(Data excerpts)
-*-

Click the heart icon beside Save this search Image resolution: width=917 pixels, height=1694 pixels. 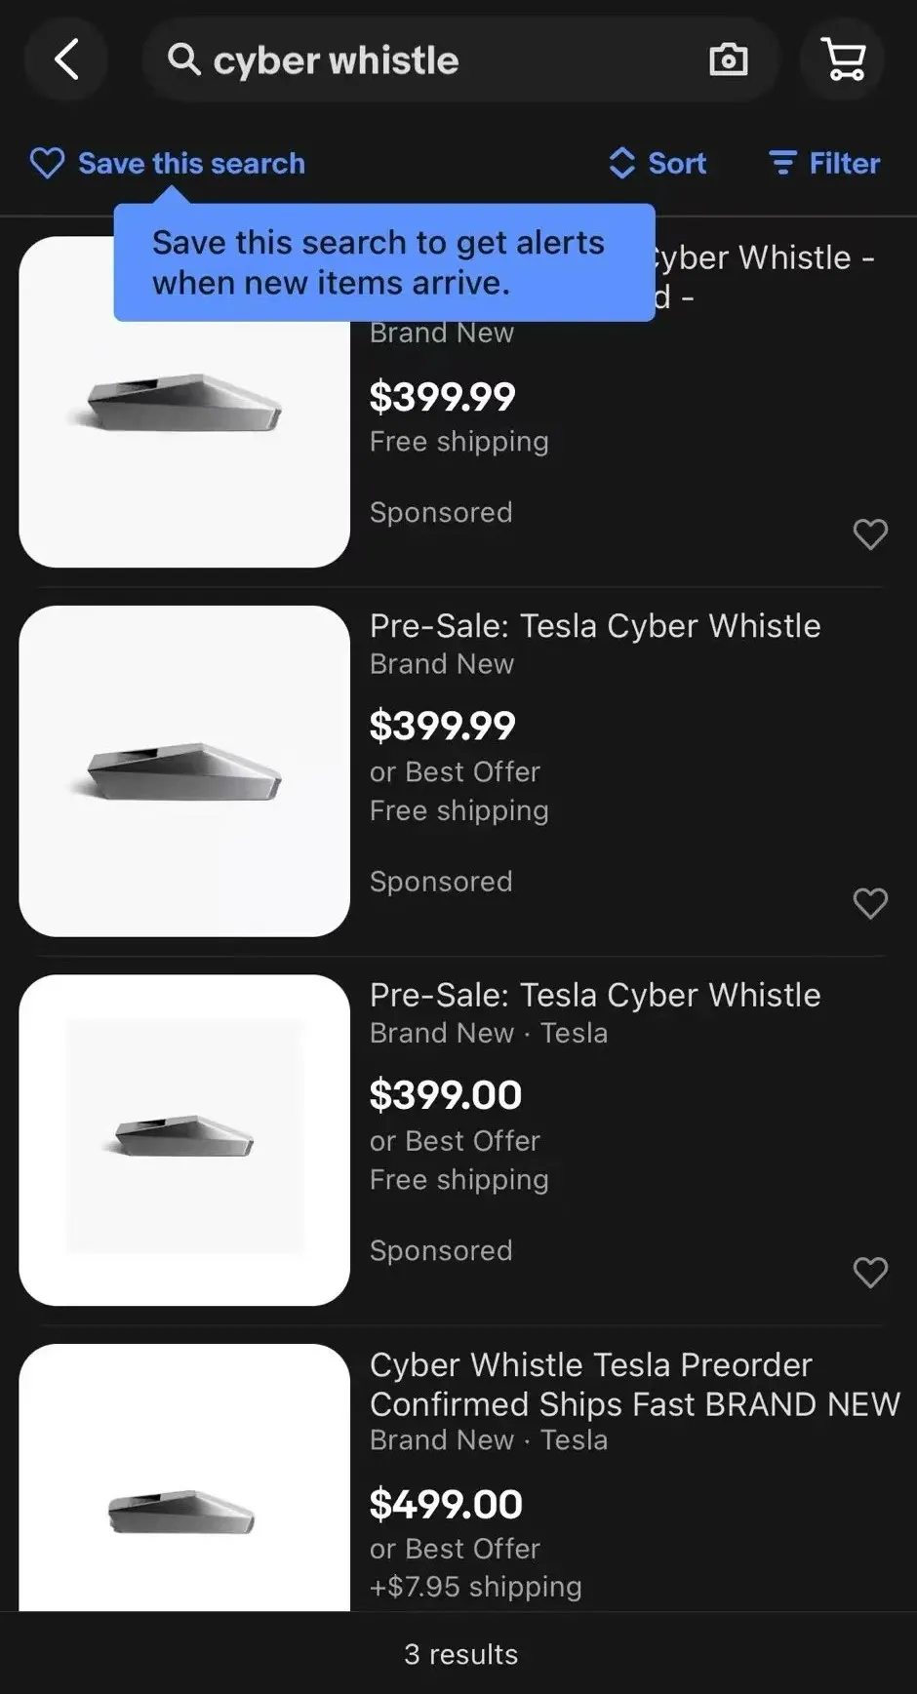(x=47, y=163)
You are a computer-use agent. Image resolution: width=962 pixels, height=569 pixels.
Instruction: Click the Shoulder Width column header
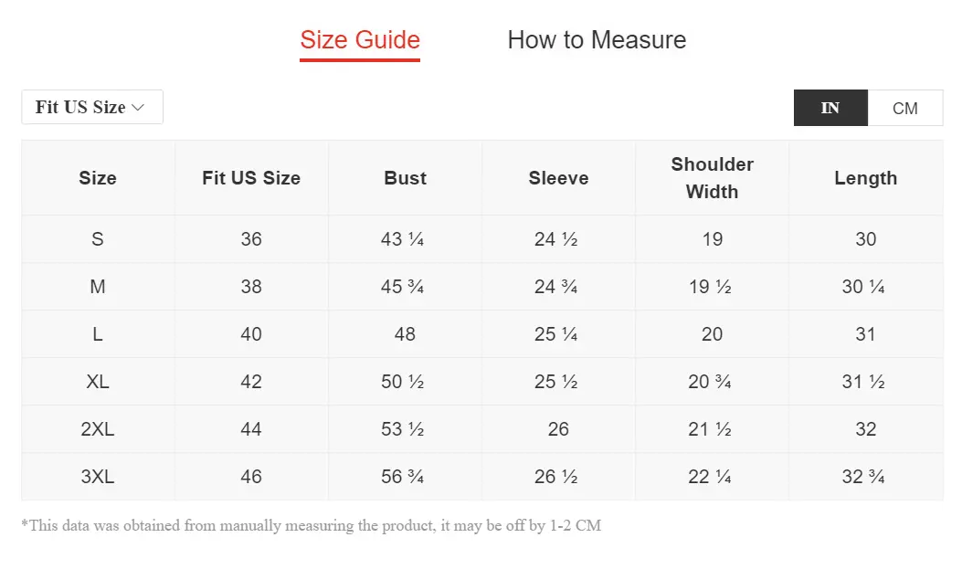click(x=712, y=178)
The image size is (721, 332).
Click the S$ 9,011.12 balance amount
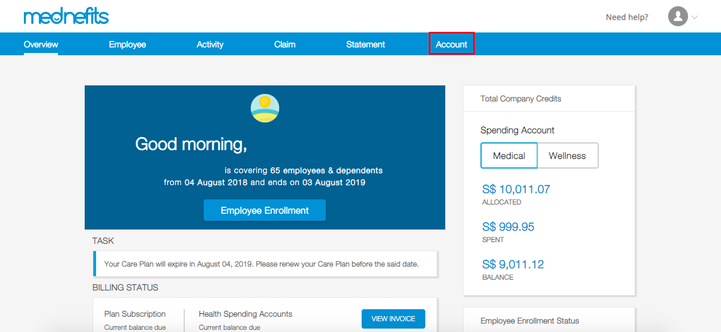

-*-

- PROMPT
Omitting all pictures, retype exactly the lines from the line containing "The image size is (721, 332)." down to the last line above, both ends included.

- ANSWER SECTION
The image size is (721, 332).
Click the S$ 9,011.12 balance amount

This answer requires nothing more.